Given the lengthy case was tried before a jury, who acquitted the Colston 4, the case could not be appealed or overturned. So Ms Braverman could only seek a clarification on whether one of the lines of defence used by the statue topplers - that convicting and potentially jailing them for criminal damage was disproportionate, given it was their human rights to protest. The defence case in the Colston 4 trial did not just rely on that, however, and also successfully argued that the continued presence of the statue of slave trader Edward Colston in the centre of Bristol was a greater crime than pulling it down, and/or the four genuinely believed that the owner of the statue - Bristol City Council - would give them consent to remove it.

The Court of Appeal ruled that, in cases where the criminal damage was 'violent' and caused a lot of damage, defendants should not be able to call on their human right to protest as a defence. Speaking after today's Appeal Court ruling, Rhian Graham said the 'positive impact' of removing the statue can 'never be undone'.

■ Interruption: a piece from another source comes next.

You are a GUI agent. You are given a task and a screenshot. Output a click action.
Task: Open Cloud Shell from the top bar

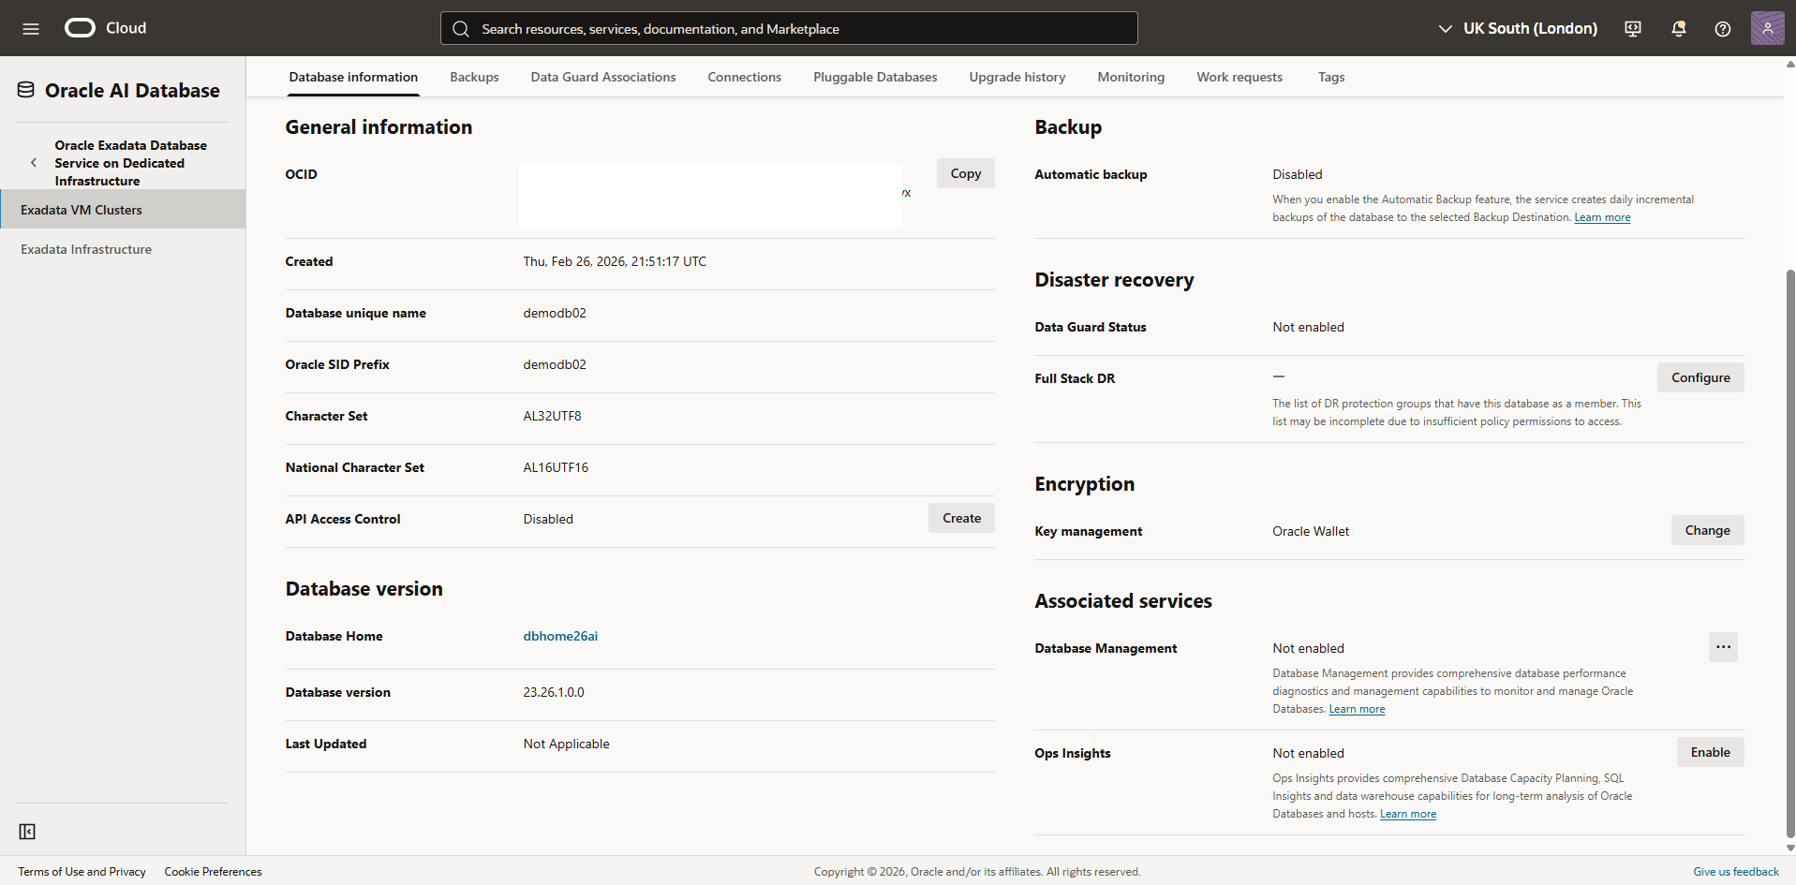(x=1632, y=29)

"Having been on the ground the day Edward Colston’s statue was toppled, I am still confident in saying it was not a violent act. It was the cathartic removal of a memorial to an oppressor of people and an abuser of power, who had too long loomed over the people of Bristol. The fact that it is gone is still right for Bristol," she said.

"The wider implications of the Court of Appeal’s judgement today remain to be seen but I am not disheartened. The positive impact of the toppling for both Bristol, and the anti-racism movement as a whole, can never be undone and this judgement cannot overturn the decision made by a jury of our peers.

Read more: The curious tale of Banksy, the Mayor of Bristol, the Colston 4 and a signed t-shirt

The statue of Edward Colston has been pulled from its plinth © Alon Aviram, Bristol Cable The statue of Edward Colston has been pulled from its plinth

"In court we relied upon more defences than just our Human Rights, such as ‘prevention of crime’ and ‘belief in consent’ and it may be that the jury did not consider the defence in question when deciding our fate. Their basis for acquittal we will never know," she added.

"What I would like to know is why our Government continues to spend time and taxpayer’s money on defending a memorial of a slave trader via this appeal case and the introduction of a maximum sentence of ten years for damaging a statue (via the Police, Crime, Sentencing and Courts Bill) when there are so many more pressing issues at hand. My thoughts lie with the most vulnerable who will struggle to eat and stay warm this winter under the watch of our Tory Government," she added.